Carl Friedrich Wilhelm "Fried" Geuter (born 27 June 1892 in Darmstadt, Germany, and died on 14 February 1960 in Ravenswood, United Kingdom), was a pioneer of anthroposophical Special Needs education, the co-founder of Sunfield Children's Home and teacher at the Ravenswood Village Settlement near Crowthorne in Berkshire.

==Biography==

Fried Geuter was born to a Johann Peter Wilhelm Geuter and Bertha Victoria Ollendorff, a Frankfurt merchant family with international connections that acquainted him with England and its culture from an early age. Beyond this, nothing is known of his childhood and youth until he began studying for a career in commerce, but was at once called up for military service in World War I. Although in his youth – after he had allegedly caused a friend to lose an eye through playing around with a gun – he had sworn never to carry one again, he knew he had to do military service. In 1918 he met and married Maria Fuchs, an Austrian nursing sister based at the garrison in Meschede where he was stationed. The couple later had a son and two daughters.

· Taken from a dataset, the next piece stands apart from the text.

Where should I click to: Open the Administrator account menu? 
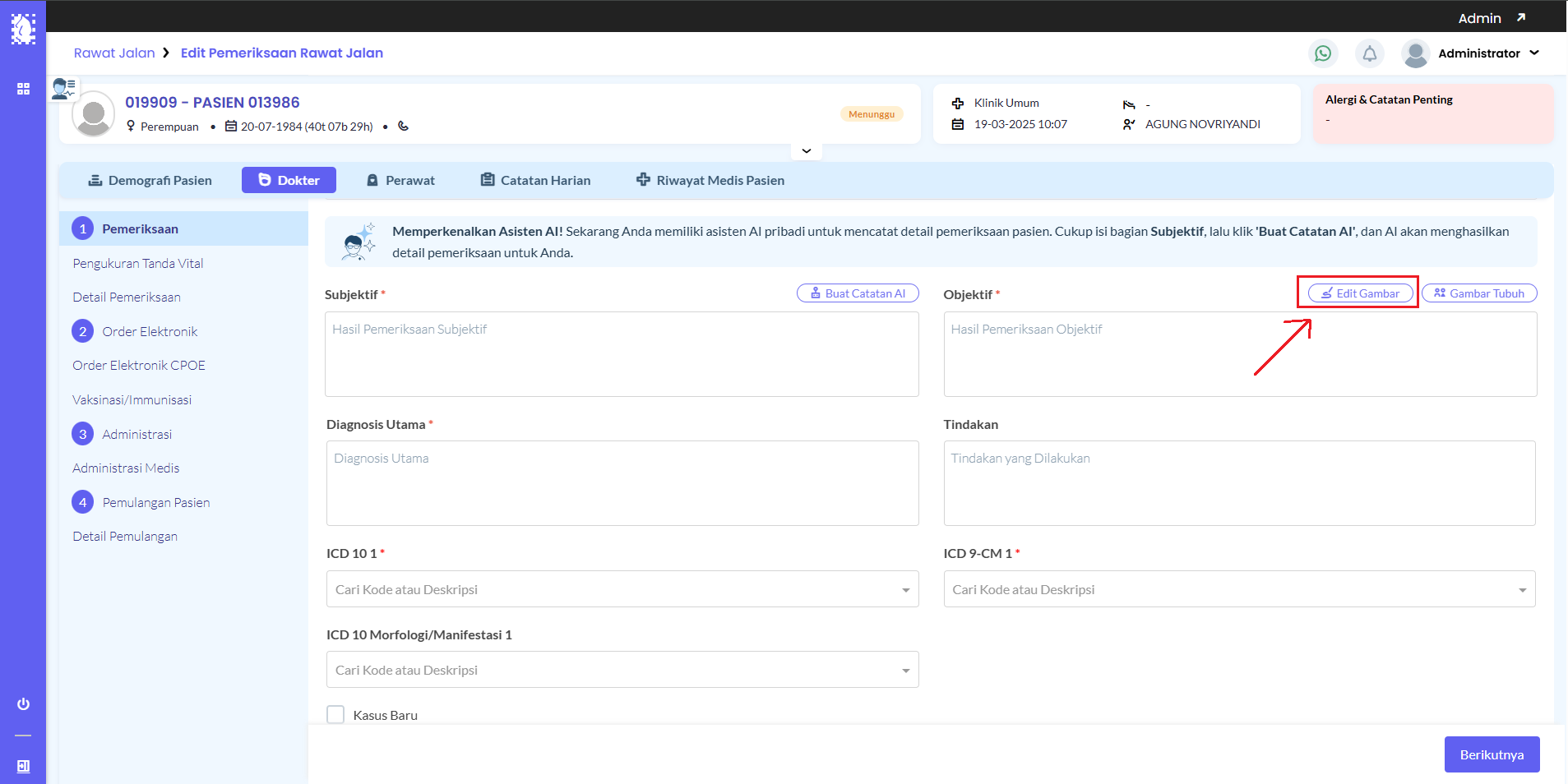(1472, 53)
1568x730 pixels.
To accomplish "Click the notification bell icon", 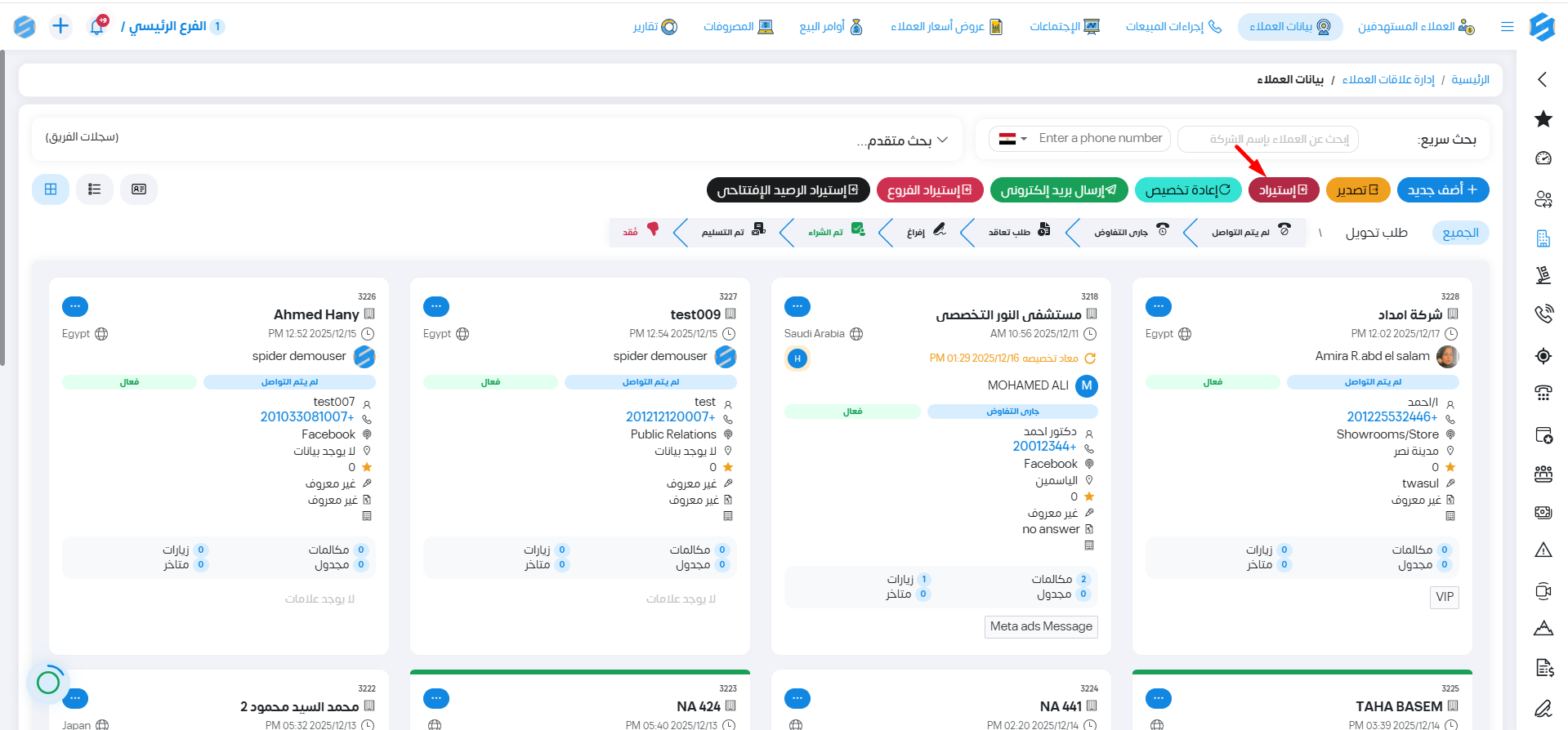I will (96, 26).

It was in that same year that he met Herbert Hahn, also in Meschede where Hahn was engaged as translator in the garrison and had a small group that would gather to read fundamental works of Rudolf Steiner in his army hut. They got into a conversation on Christmas Eve that lasted all night – one so lively that Hahn reports that they went to the early morning service refreshed, though the candles had burnt down long before. It appears that conversations like this were part of Fried’s make-up, as if he were possessed by the "Genius of Conversation".

Together the friends of Hahn’s circle began also to study the texts on Social threefolding that were being sent out from Stuttgart, hearing names like Emil Molt, Professor Wilhelm von Blume or Carl Unger for the first time. Immediately after the war, Herbert Hahn and Fried Geuter began to take on work in Stuttgart for the movement and soon afterwards Fried was engaged for the business venture "Kommenden Tag".

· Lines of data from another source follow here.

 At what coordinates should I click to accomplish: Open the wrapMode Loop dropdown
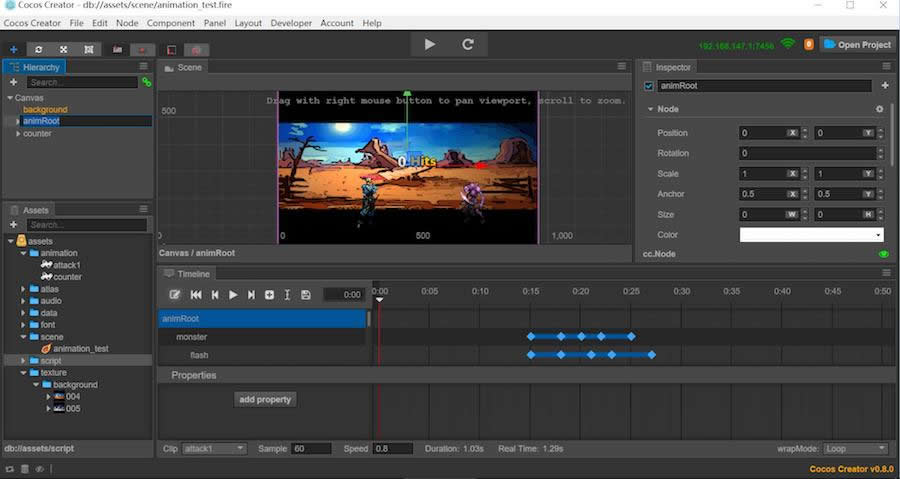point(856,449)
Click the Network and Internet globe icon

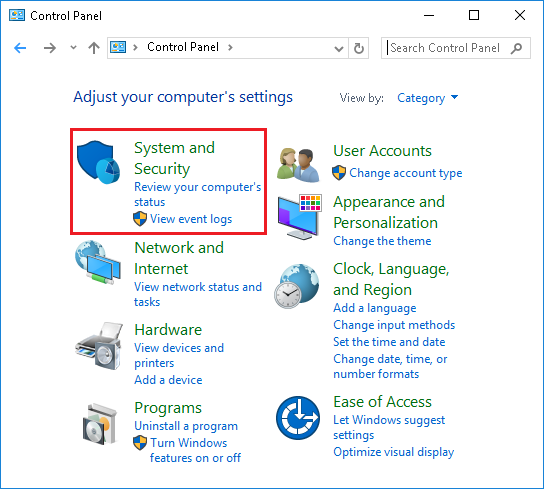tap(98, 262)
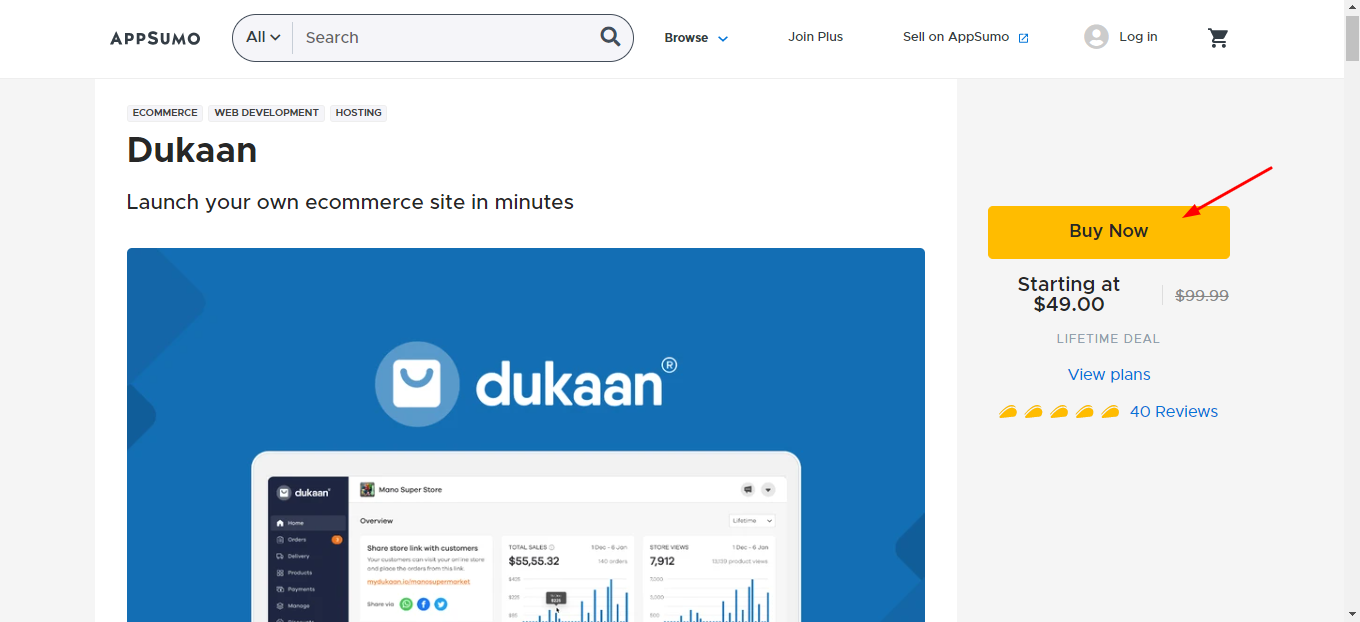Click the external link icon beside Sell on AppSumo
This screenshot has width=1360, height=622.
[1023, 38]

In 1920 he toured from one city to the other in Germany, organising lecture tours for Walter Johannes Stein and Herbert Hahn when, after a short but severe illness he suddenly came to the realisation that he wanted to become an educator for Special Needs. The decision changed the course of his further life, he moved to the Sonnenhof in Arlesheim, Switzerland and worked under the guidance of Ita Wegman, who inspired him with her insights into the needs and methods adopted in caring and educating children with mental handicap. He worked there until 1929 when, encouraged by Ita Wegman, he moved to England to help establish the Special Needs work there.

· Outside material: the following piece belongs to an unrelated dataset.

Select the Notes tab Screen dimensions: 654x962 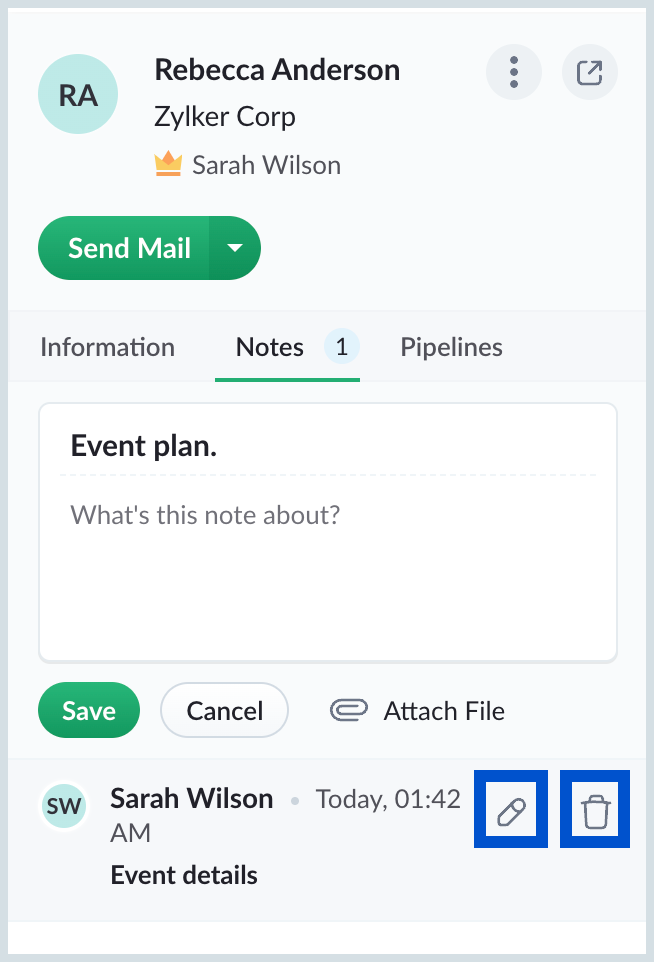click(270, 347)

He had got to know England well as a child due to his family’s business interests there and had complete mastery of the language. At first he worked at a children’s home in Kent connected to the work of Ita Wegman. Then he was invited by Mrs Lloyd Wilson to lecture to her anthroposophical group in Selly Oak, Birmingham. After the lecture he met her son, Michael Wilson, at the time a successful musician and conductor. The two had a conversation that led to Michael Wilson stating his wish to join him in his work.

==Sunfield Children's Homes==
As Fried became increasingly disillusioned with the way things were done at the home in Kent, he and Michael Wilson decided to leave and founded Sunfield Children’s Home in the village of Clent. From the start, he engaged all co-workers in a communal study of Rudolf Steiner’s Philosophy of Freedom. This common struggle with the basics of human knowledge and culture gave depth and character to the whole venture and Sunfield became a centre for anthroposophical youth work in England with an enormous variety of cultural events and warm mood amongst the members of the community.

==Ravenswood==

In 1951 he left his wife and Sunfield homes, married for the second time to Isabel Newitt and lived for some time in Switzerland, lecturing. Then, in 1953 he was requested to run an anthroposophically-oriented home for Special Needs children of orthodox Jewish parentage in Ravenswood by Crowthorne. He agreed on the condition that the co-workers of the institution would be permitted to run their lives in its daily and annual rhythms in the manner that corresponded to the basic requirements of the anthroposophical curative movement. On the other hand, the ritual habits and practices of the Jewish children should in no way be affected. The attitude and manner in which Fried Geuter was able to place this work in a broad cultural context received wide acclaim from official circles for the anthroposophical Special Needs work.

On 14 February 1960 Fried Geuter died of heart failure at Ravenswood.
"He had the strong conviction that if one simply permitted one’s heart to look and listen to everything that the events of daily life wish to tell us, it becomes unnecessary to worry about the future, because the ways and means will always be found to master the tasks."